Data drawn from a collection
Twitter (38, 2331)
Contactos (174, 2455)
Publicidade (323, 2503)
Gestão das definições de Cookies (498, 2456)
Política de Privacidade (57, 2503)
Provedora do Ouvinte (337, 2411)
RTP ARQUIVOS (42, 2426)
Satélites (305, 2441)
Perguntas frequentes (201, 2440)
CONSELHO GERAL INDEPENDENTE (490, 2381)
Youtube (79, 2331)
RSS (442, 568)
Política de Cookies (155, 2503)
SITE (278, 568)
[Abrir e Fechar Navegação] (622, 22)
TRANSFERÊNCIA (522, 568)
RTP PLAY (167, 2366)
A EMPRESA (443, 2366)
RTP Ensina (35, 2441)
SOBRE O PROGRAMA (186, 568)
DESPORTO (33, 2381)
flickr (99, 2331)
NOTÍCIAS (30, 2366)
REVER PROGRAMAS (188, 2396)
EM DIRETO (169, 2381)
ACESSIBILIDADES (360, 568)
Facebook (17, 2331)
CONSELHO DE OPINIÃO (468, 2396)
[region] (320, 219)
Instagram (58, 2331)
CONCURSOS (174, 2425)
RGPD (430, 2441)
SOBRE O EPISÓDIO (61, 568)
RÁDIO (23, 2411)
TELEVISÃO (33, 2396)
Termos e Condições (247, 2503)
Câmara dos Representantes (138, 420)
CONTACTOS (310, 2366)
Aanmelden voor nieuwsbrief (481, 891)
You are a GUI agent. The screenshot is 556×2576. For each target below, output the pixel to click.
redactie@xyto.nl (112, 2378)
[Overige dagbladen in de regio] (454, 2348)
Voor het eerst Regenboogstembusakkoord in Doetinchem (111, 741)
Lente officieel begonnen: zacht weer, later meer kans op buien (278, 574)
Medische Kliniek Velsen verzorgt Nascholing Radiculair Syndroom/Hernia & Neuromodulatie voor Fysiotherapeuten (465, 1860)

* Challenge
Update the data from its first line through the line containing "Youtube (79, 2331)", replacing "Perguntas frequentes" with "Questões frequentes" and leaving everything else unchanged.

* Solution to this task
Twitter (38, 2331)
Contactos (174, 2455)
Publicidade (323, 2503)
Gestão das definições de Cookies (498, 2456)
Política de Privacidade (57, 2503)
Provedora do Ouvinte (337, 2411)
RTP ARQUIVOS (42, 2426)
Satélites (305, 2441)
Questões frequentes (201, 2440)
CONSELHO GERAL INDEPENDENTE (490, 2381)
Youtube (79, 2331)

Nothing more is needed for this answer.